Metabolismo in vitro

Los fármacos pueden aumentar la expresión y la actividad de la enzima metabolizadora de fármacos (EMD), lo que conduce a efectos clínicos no deseados o toxicidad. Evalúe el potencial de su artículo de prueba para inducir la expresión de DME y la actividad de las enzimas del citocromo P450 en hepatocitos humanos.

La inhibición de las enzimas del citocromo P450 puede conducir a interacciones farmacológicas. Evalúe el potencial inhibidor de su fármaco determinando su efecto sobre el metabolismo de los sustratos de sonda establecidos utilizando microsomas hepáticos humanos combinados.

Evalúe el metabolismo de sus medicamentos utilizando microsomas hepáticos, renales (o intestinales) de especies cruzadas, hepatocitos u otra matriz específica para su programa. Compare y evalúe la tasa metabólica de su compuesto entre especies para predecir la PK humana. Con capacidades de espectrometría de masas globales de última generación, puede recibir perfiles e identificación metabólica para comprender mejor las vías de eliminación de su fármaco.

Determinar su fracción de fármaco no unida en plasma y su asociación con los componentes de las células sanguíneas es fundamental para evaluar los riesgos de interacción entre medicamentos, determinar el enfoque analítico ideal para el análisis farmacocinético de muestras de sangre y establecer modelos farmacométricos sólidos. Utilice métodos específicos de unión a proteínas y partición de células sanguíneas para respaldar su programa.

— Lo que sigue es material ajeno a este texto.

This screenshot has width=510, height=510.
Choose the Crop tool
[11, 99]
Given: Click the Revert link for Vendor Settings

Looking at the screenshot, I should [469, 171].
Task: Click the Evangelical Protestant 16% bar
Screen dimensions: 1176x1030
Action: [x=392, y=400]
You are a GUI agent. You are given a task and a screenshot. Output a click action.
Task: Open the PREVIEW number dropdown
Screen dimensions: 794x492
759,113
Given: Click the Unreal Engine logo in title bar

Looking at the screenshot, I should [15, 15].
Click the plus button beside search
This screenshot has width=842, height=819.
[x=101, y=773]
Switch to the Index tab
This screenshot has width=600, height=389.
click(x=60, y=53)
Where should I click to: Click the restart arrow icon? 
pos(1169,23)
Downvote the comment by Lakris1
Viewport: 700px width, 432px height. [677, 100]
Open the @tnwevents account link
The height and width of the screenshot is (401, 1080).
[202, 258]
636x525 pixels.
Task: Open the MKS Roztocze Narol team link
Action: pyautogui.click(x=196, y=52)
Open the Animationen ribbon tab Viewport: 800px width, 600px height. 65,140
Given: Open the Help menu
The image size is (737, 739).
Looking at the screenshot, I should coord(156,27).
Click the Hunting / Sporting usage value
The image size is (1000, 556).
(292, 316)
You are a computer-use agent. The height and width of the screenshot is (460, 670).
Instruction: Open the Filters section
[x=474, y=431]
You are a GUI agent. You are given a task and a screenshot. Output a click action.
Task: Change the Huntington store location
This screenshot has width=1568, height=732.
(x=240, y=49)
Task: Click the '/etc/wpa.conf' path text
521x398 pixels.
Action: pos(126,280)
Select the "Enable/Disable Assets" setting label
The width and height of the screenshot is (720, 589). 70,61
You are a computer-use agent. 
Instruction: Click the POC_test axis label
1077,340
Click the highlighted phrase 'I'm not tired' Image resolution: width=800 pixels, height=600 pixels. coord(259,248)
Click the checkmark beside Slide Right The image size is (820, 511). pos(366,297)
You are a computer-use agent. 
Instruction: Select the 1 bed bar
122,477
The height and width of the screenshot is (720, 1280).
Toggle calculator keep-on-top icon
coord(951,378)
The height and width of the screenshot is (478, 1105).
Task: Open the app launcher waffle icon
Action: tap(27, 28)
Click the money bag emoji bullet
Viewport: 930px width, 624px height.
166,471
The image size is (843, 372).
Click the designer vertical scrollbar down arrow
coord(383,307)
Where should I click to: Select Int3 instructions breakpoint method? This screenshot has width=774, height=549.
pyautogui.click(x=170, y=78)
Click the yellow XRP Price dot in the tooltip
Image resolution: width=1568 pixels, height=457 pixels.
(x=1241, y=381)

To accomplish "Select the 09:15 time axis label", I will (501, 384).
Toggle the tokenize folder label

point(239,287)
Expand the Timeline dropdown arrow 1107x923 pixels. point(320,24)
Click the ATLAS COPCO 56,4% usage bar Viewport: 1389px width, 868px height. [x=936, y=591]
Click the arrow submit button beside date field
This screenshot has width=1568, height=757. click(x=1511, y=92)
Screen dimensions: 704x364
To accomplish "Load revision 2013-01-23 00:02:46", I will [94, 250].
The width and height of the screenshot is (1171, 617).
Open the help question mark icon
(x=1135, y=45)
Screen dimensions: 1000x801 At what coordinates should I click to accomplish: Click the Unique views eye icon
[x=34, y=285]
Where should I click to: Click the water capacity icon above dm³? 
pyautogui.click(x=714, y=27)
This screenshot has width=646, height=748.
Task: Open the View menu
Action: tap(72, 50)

La identificación del EMD responsable de metabolizar su fármaco resaltará las posibles responsabilidades asociadas con las vías de eliminación. Utilice herramientas establecidas, como inhibidores químicos y enzimas recombinantes humanas, para determinar el papel y el alcance de cada EMD en el metabolismo de su medicamento.

Los transportadores de fármacos de membrana son un componente clave para comprender las posibles interacciones farmacológicas (DDI) asociadas con su fármaco. Las posibles interacciones farmacológicas pueden afectar las características ADME de su fármaco y dar lugar a interacciones farmacológicas (DDI) clínicamente relevantes. Identificar su fármaco como sustrato o inhibidor de los transportadores de fármacos proporcionará datos para comprender y predecir mejor los cambios clínicamente relevantes en las exposiciones asociadas con los fármacos concomitantes.